I know you've covered this a lot, but Skyscape's partners are heavy weight vendors. There is no reason why the couldn't provide a tested, well proven solution in a short time frame, though I agree the companies short existence and seeming focus on G-Cloud seems a little odd, especially when there are other established players in the market.

It's worth pointing out that the site is put together well, at least on first inspection. The lack of an IPv6 address is a bit of a shame (US gov. now mandate IPv6 for all sites).

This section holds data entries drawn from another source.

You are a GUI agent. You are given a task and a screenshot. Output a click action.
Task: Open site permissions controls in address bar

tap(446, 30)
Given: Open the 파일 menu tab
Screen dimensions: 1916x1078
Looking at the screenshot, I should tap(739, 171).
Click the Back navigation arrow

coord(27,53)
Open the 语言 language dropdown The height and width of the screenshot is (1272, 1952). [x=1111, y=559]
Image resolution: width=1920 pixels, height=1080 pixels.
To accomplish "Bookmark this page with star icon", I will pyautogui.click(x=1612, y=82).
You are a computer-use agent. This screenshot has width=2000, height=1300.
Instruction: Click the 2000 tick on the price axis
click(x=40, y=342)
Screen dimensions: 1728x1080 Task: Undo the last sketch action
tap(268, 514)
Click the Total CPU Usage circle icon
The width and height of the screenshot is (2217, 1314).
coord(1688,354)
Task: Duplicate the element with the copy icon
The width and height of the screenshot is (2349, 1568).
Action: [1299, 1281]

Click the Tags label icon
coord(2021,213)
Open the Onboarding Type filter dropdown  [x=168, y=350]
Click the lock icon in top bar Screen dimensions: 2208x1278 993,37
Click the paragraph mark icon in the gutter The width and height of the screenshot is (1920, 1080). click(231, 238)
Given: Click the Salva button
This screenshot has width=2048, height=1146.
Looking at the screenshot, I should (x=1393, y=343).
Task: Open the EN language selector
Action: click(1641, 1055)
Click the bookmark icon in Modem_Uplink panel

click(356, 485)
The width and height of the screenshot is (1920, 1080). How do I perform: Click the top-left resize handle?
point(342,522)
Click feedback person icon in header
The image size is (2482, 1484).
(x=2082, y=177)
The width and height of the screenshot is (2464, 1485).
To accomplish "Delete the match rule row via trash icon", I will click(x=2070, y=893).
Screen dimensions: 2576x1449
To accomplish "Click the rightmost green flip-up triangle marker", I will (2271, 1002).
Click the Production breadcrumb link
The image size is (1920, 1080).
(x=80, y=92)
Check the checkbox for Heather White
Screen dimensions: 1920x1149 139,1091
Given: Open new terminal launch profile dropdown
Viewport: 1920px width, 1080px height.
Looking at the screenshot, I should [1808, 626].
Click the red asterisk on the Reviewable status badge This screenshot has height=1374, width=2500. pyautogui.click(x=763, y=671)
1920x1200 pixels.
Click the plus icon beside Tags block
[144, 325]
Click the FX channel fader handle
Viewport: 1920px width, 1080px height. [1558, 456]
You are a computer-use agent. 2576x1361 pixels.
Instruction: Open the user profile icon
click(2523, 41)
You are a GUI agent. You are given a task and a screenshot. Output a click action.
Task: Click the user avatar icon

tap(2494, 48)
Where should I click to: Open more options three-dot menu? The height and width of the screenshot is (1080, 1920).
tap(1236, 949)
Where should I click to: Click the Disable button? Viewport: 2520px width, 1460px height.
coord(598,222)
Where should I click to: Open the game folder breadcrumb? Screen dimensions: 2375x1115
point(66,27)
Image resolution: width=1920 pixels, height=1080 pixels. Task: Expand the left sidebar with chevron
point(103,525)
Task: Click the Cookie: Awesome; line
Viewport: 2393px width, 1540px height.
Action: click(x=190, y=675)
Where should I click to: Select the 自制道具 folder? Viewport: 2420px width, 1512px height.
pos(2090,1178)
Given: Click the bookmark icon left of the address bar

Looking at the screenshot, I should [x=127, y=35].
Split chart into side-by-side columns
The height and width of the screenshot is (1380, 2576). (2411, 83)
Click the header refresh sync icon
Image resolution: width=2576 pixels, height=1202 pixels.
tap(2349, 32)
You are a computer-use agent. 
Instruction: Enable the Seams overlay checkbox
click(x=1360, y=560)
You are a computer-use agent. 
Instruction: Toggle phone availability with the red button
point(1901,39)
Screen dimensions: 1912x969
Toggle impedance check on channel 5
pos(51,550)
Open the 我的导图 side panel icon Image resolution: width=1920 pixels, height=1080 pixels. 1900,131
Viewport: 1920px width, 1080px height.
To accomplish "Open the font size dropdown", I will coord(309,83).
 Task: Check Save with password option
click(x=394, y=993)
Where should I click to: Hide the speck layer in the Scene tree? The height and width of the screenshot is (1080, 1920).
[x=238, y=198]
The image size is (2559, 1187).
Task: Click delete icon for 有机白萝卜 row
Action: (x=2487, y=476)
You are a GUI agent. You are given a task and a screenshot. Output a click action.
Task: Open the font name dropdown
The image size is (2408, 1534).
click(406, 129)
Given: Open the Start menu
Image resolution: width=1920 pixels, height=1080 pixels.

If the reported £600,000 for infrastructure is true, it does seem a lot for just the infrastructure on such a small site, especially when 'real' content such as the schools finder, DVLA licensing and others are sent to the old 'replaced' direct.gov.uk.

David Moss said...

"... Skyscape's partners are heavy weight vendors ..." – I agree. So why didn't GDS and HMRC contract with them? Because they have US businesses and are therefore subject to the USA PATRIOT Act?

Skyscape take time out to advertise on their website that all of their shareholders (all one of him) are UK-domiciled and that "therefore" the company is not subject to the Act. Being subject to the Act clearly worries someone. Quite rightly.

Will the US fall for it? Put a one-man company in front of Cisco, VMware, EMC and QinetiQ and suddenly the Act doesn't apply? Unlikely.

If GDS and HMRC feel anxious about contracting with US suppliers for cloud computing services, then they just shouldn't do it. The Skyscape figleaf compromise is no solution.

Incidentally, Anonymous, do you think that even data stored temporarily at a CDN is covered by the Act? If I were the FBI, I'd give it a try ...

Anonymous said...

The IP www.gov.uk is allocated by the US based ARIN although the actual machine(s) appear, by the round trip time to be in the UK, possibly at Telehouse in London. Looking at that, I'd say it's unlikely that the data ever leaves these shores. Quite how whichever spooks it is you're most afraid of would get the data I'm unclear. It's unlikely that the US companies themselves are actually running the hardware or have access to the data in any form.

The CloudStore beta site lists Skyscape as being able to hold up to Impact Level 3 data, which is Restricted. What do you think the government does for IL6? Just put it on hardware made in the UK running software written in the UK?

I agree that more information on Skyscape would be welcome given the size of the contract(s) being awarded and their nature but I suspect the truth about the organisation is more about money than power and control.

On the whole GDS's openness and use of technology is to be applauded and encouraged and the progress they are making are steps in the right direction if not always on the right path.

(P.S. your site's captcha is asking for human identification of house numbers from grainy looking photos provided by Google. I would guess is so they can identify exact house numbers for their Street View and Maps applications. Given the nature of your crusade, perhaps you should consider alternative sources of spam control?)

David Moss said...

It's been a long day, Anonymous. 23:51 last night, 07:52 this morning and now 21:06. Let's pick up again tomorrow.

Here's a relaxing competition to consider overnight, a Mars bar for the winning entry:-

Complete the following sentence in up to 10 words:

It's a good job GDS exist because _____ _____ _____ _____ _____ _____ _____ _____ _____ _____.